Trimestralmente il rischio effettivamente assunto è sottoposto a monitoraggio al fine di verificare che siano rispettate le soglie di appetite e tolerance alle singole tipologie di rischio. Il quadro di riferimento per la determinazione della propensione al rischio utilizza metodologie di stima coerenti con quelle approvate in sede di verifica dell'adeguatezza patrimoniale (processo ICAAP), nel rispetto dei diversi obiettivi.

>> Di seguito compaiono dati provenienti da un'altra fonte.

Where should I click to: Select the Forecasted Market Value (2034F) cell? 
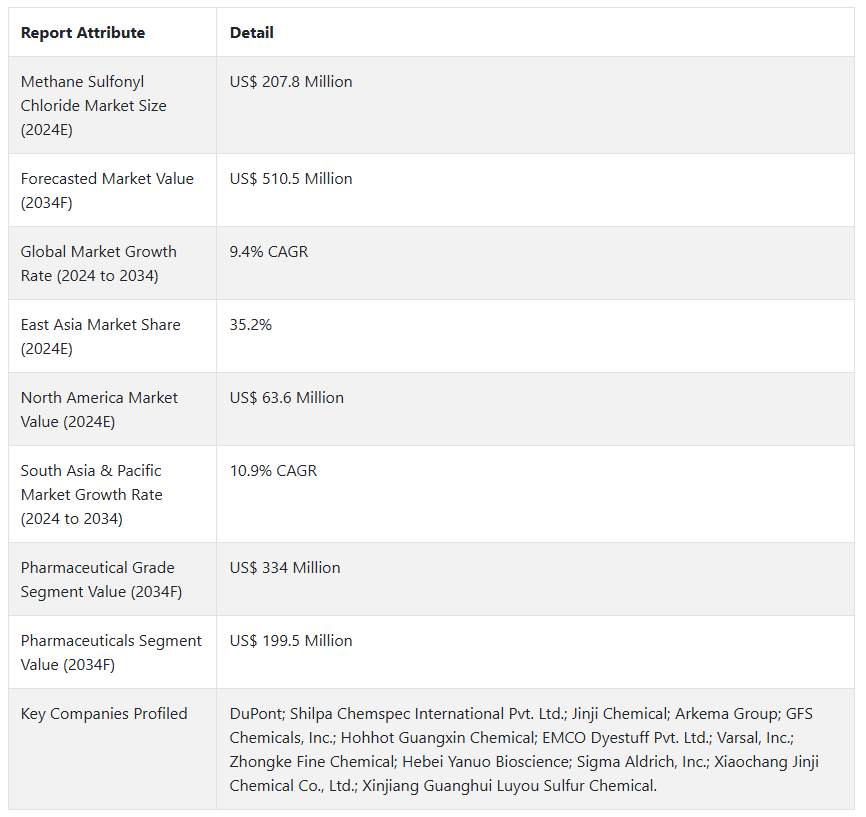(107, 190)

Sistema premiante: in particolare, il sistema premiante, definito per misurare i diversi livelli di performance, prevede indicatori di rischio-rendimento (Risk Adjusted Return On Risk Adjusted Capital - RARORAC), basati sulla stima interna delle PD, e indicatori di crescita del business (raccolta e impieghi). La struttura organizzativa adibita alla delibera dei rating non possiede obiettivi e non riceve incentivi o premi in connessione al business creditizio. Il sistema premiante delle Business Unit Commerciali prevede indicatori di rischio/rendimento basati sui parametri interni.

Pricing: la normativa interna prevede che nella determinazione delle condizioni da applicare alla clientela, per la quale è prevista l'assegnazione del rating di controparte, sia necessario verificare la congruità del prezzo proposto con il rating creditizio assegnato alla stessa avvalendosi di un apposito supporto di simulazione per la valutazione del profilo di rischio-rendimento (RARORAC) e del capitale gestionale assorbito.

Per quanto riguarda il processo di reporting direzionale relativo all'utilizzo delle misure di rischio prodotte dal modello di rating, le principali informative sono prodotte per il Comitato Risk Management, per il Comitato Consiliare Rischi e Sostenibilità di Gruppo e per il Comitato Crediti di Gruppo.

Con particolare riferimento ai compiti in materia di gestione e controllo dei rischi, il Comitato Risk Management:

  • valuta il livello di rischio complessivamente assunto dalle singole società sia a livello gestionale che rispetto agli assorbimenti di vigilanza, avendo come riferimento il cd. Tableau de Bord di monitoraggio del Risk Appetite Framework (c.d "indicatori di I livello" o "indicatori RAF");
  • nell'ambito delle attività di monitoraggio definite in coerenza con le regole di vigilanza prudenziale imposte dalla Banca Centrale Europea (cd. processo SREP - Supervisory Review and Evaluation Process), rendiconta gli indicatori cd di II livello o "indicatori SREP" ossia quegli indicatori di tipo operativo per i quali non è previsto in ambito RAF la definizione di appetite e tolerance, ma volti a irrobustire le attività di presidio e controllo.
  • analizza inoltre eventuali eventi interni o esterni che possano modificare in maniera rilevante il profilo di rischio e richiede quindi agli organi competenti, per il tramite del Risk Officer (di seguito anche RO), revisioni addizionali del RAF;
  • svolge analisi di coerenza delle condizioni applicate alla clientela in funzione del rischio assunto;
  • valuta analisi specifiche proposte dal RO e ritenute esemplificative delle dinamiche dei diversi fattori di rischio;
  • svolge attività valutative in coerenza con quanto attribuito al Senior management dalla normativa in riferimento agli argomenti di Risk Management, in particolare in riferimento ai modelli interni.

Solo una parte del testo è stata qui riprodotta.